**Provided text:**

---*---

Leon Golub once said, “The role of the museum needs considerable clarification and redefinition in our society,…..and its obligation towards tradition [needs to be] separated from prestige collecting.”
That was back in 1948, when Golub was 26. At 79, bald and stooped, he is still fighting that battle as hard as ever, even though a younger generation of artists and critics is barely aware of him.
Few “unknown” artists can point to two retrospectives touring museums now. The career overview, “Leon Golub: echoes of the Real” until 19 August at the Brooklyn Museum of Art has toured Dublin, London and Buffalo. “Leon Golub: while the crime is blazing: paintings and drawings 1994-99” is at the MacDonald Stewart Art Centre in Guelph, Ontario until 10 June before a five-city run ends.
Golub has outlived the rise and fall of Abstract Expressionism, Pop Art, Fluxus, Minimalism, Neo-Expressionism and the decree that painting is dead. “That's happened a few times,” he smiled, “and I also outlived the death of art.”
The painter still works with the same process he has used for decades. He sketches an image taken from a photograph or photographs, places layers of acrylic paint on it, then covers it with linoleum, which he scrapes off. “Out of that emerge the forms. I've used that to portray mostly men in confrontational or tense circumstances,” he explained.
His archive contains some 120,000 photographs. Golub has not taken any of them. “People bring them to me, or when I’m in Paris, instead of going to the Louvre, I buy books of photographs and cut them up to keep two or three that I like. They say we're 90% water; well, we're 90% photographs,” he said.
Golub has worked against the trend for most of the last six decades. In the late 1940s he chose not to make abstract paintings. "It has to connect at some level. Abstraction just didn't hit me where I was. I am still not that reactive to abstract painting but I've learned how to be nice. I don't necessarily always go out of my way to attack abstraction But I don't get excited if I see a Mondrian, as some people do. If I encounter a Barnett Newman, I encounter a wall of colour. It's impenetrable to me. It's a flat colour and all the transcendental things that are ascribed to it, I don't see. I'm interested in how figures penetrate space, how they function within the space in which events take place. And to do that you need a non-abstract space," he said.
“I'm interested in painting, too, but everything's a subject,” Golub maintained. “If you paint a monochromatic painting, then your subject is a monochromatic painting. You're obsessed with your subject. They can't claim total purity in that. So it's all red—that doesn't mean that they don't have the subject red in their head, to paint.”
There are still nasal echoes of Chicago in Golub's booming voice, but he has lived in New York since 1964 and shared the same space a block from Washington Square with his wife, the artist Nancy Spero.
On the walls during a recent visit were two unframed works, the completed “Bite Your Tongue” and the unfinished “Bite Your Tongue II.” The finished picture had a decapitated head on a cross-like scaffold with a cigarette in the dead man's lips (an image from the Vietnam War) and a menacing dog below it. The words "Loyalty Discipline Renewal," scrawled as a warning, are followed by "Bite Your Tongue."
Dogs abound in Golub’s work (so do sphinxes). They are not the loyal companions that protect St Roc and other devout souls in Christian art. "Dogs are omnipresent. Dogs are everywhere," said Golub, noting that the white squares in many of his paintings are sections where dogs have been painted over. "They're our alter-egos. They're roaming the streets. They represent our most primitive impulses at times," he said. "I mean, I don't paint lapdogs. The dog reference permits me to put in something that's unruly, something that's not quite controlled in our everyday civic attitudes."

---*---

**Stated problem a:** Render this sentence from the article on Leon Golub in Spanish: "His archive contains some 120,000 photographs."
These records have no connection to the article on Leon Golub.

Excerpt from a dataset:
---*---

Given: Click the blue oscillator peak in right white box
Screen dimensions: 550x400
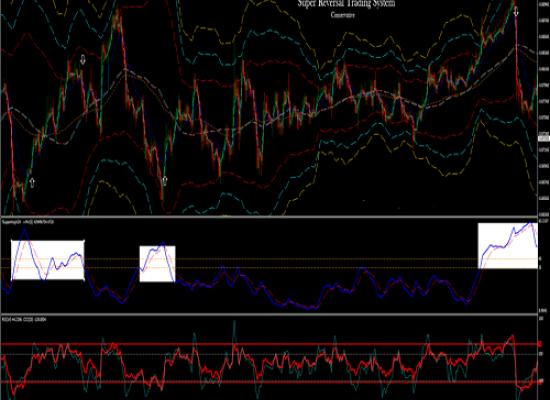Looking at the screenshot, I should coord(530,223).
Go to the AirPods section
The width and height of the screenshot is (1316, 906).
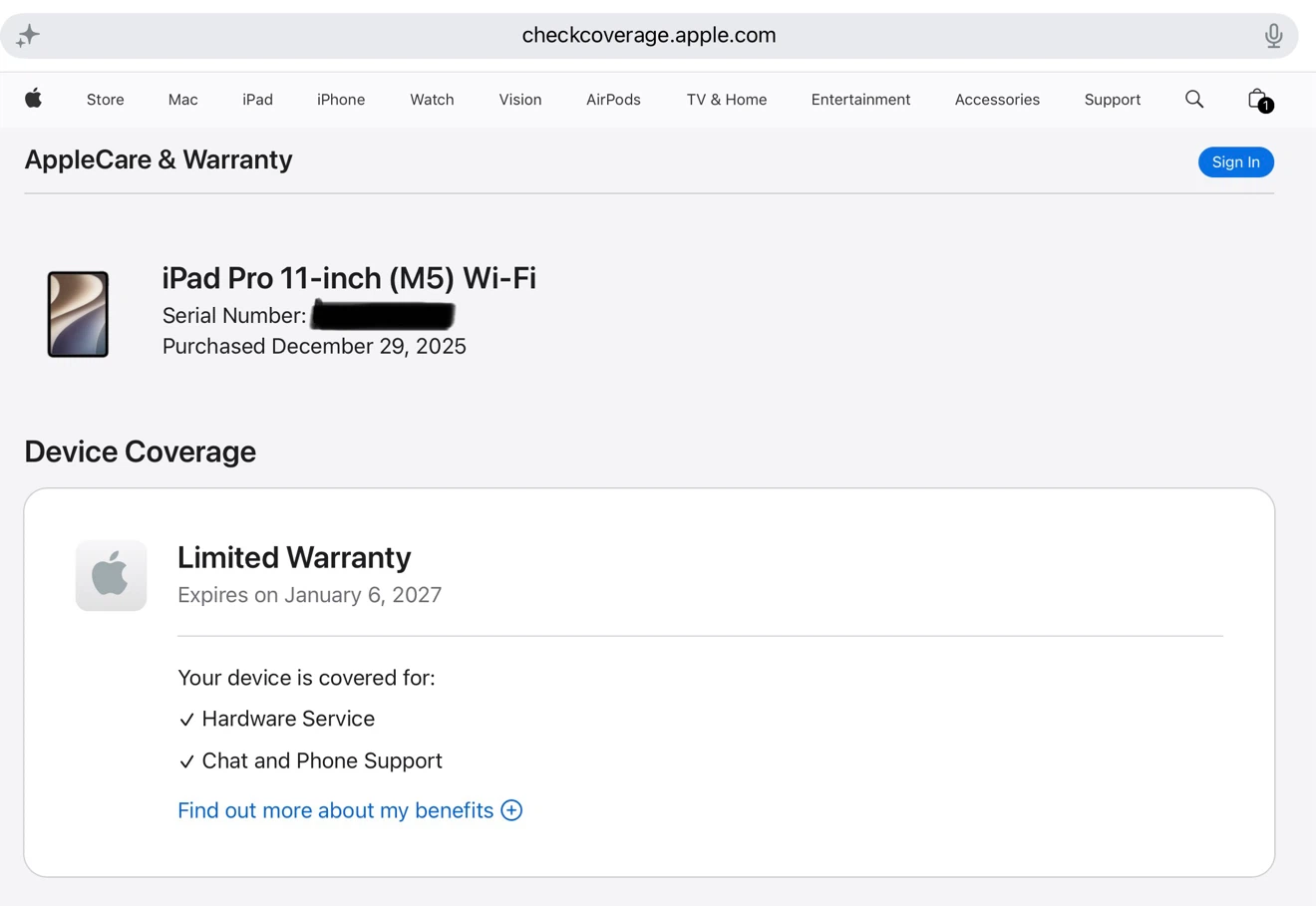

---*---

**Stated problem b:** Put the lines of the records, from the line holding "Go to the AirPods section" through the end of the records, both ends included, into a numbered list, omitting blank lines and leaving out the pictures.

**Correct output a:** Su archivo contiene unas 120.000 fotografías.

**Correct output b:**
1. Go to the AirPods section
2. The width and height of the screenshot is (1316, 906).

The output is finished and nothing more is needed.